Cuidar la frontera y tenerla en condiciones debe ser prioridad para la Delegación del Gobierno, administración que durante años o bien trató este punto con abandono y desinterés o bien adoptó decisiones que nos han traído muy malas consecuencias.
Se han hecho inversiones sin tener en cuenta la calidad de las personas, sin respetarlas. Solo así pueden entenderse algunas de las obras que concebían jaulas para retener a humanos, que obviaban cualquier mínimo respeto.

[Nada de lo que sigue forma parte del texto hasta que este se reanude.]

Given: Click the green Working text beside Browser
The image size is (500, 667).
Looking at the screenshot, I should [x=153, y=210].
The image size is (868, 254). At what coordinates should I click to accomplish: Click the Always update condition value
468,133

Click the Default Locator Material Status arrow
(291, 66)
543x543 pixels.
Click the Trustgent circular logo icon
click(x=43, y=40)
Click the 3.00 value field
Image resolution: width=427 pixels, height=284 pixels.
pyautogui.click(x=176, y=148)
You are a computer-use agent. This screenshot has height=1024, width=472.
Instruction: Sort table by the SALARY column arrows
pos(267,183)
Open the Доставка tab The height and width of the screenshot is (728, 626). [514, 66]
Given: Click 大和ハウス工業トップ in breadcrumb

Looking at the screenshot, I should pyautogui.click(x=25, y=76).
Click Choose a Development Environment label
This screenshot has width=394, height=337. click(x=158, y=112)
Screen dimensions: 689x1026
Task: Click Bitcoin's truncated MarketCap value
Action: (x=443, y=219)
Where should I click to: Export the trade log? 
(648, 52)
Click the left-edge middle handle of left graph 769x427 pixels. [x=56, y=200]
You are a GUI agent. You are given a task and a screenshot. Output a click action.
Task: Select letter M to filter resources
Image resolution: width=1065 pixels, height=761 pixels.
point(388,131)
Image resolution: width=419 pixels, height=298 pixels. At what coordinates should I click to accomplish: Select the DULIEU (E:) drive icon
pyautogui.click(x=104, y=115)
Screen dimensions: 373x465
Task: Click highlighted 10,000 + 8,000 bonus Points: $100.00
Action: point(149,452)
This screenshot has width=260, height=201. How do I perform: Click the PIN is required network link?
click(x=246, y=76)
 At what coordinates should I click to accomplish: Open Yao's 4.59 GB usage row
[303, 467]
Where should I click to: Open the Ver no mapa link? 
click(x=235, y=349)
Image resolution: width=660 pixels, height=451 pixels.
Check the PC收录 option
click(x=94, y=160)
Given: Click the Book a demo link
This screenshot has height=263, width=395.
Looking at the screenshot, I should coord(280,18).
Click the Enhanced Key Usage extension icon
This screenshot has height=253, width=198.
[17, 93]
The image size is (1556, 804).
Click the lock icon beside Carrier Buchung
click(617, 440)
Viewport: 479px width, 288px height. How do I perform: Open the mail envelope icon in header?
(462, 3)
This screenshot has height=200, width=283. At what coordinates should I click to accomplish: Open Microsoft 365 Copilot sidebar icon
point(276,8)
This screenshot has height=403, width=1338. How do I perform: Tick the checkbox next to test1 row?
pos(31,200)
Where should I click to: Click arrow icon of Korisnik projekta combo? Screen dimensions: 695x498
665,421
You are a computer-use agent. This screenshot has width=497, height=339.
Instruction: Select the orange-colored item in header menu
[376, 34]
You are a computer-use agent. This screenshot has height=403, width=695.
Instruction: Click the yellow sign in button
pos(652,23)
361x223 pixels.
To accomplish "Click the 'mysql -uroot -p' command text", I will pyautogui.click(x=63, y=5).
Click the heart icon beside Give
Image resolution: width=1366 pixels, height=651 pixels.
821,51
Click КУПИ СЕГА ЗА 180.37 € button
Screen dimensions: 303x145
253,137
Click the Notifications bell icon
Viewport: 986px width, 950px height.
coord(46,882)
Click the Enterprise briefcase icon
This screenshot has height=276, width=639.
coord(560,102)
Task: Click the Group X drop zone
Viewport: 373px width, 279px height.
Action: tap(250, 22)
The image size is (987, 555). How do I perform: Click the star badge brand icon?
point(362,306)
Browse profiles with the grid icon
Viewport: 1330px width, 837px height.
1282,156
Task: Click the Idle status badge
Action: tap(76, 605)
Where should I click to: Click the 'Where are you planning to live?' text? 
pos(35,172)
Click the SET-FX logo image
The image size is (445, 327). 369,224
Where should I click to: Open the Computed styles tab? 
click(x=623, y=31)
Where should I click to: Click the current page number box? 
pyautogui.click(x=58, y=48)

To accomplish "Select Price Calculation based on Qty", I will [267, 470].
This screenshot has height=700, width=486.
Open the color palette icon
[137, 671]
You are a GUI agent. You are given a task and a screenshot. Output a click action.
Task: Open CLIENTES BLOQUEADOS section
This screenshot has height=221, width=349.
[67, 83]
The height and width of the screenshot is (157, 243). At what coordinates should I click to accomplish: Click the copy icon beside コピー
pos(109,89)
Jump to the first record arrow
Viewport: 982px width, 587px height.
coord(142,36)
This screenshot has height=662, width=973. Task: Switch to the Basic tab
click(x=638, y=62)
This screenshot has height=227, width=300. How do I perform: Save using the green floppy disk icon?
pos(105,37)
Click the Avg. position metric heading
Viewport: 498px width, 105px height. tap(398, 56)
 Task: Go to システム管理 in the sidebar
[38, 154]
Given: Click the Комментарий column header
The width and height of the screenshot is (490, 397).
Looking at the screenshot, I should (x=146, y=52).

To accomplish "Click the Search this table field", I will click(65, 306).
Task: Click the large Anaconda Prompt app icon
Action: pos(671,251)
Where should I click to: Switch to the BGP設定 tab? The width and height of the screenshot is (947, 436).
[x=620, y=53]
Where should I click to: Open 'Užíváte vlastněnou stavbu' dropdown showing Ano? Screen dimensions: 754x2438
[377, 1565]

Eso ha existido dejando pasar y pasar los años sin acometer una acción en condiciones y permitiendo que ese paso se orientara solo a las ganancias de dinero movido por unos pocos sectores a costa de mujeres y hombres convertidos en mulas.
De como se conciba el Tarajal dependerá muy mucho la tranquilidad de Ceuta que no puede permitirse la repetición de hechos pasados, mucho menos de las tragedias a las que muchos de nosotros tuvimos que asistir en primera persona.
Que el delegado del Gobierno elija la frontera como escenario de una de sus primeras visitas oficiales dice mucho del interés que una administración da a este punto, a la necesidad de que las relaciones entre países sean las adecuadas y que las inversiones se ejecuten como se deben, facilitando un control respetuoso sin volver a vicios de antaño y dejando de lado los complejos que muchos insisten en explotar para enturbiar la relación a uno y otro lado, teñida en muchas ocasiones por relaciones de amistad y familiares.
La frontera del Tarajal no puede volver a ser la línea de la vergüenza, jamás. Hoy nada tiene que ver con un pasado pero todavía no ha llegado al nivel del futuro inmediato que debe primar para que funcione con todas las garantías alcanzando así eso que etiquetan como dignidad.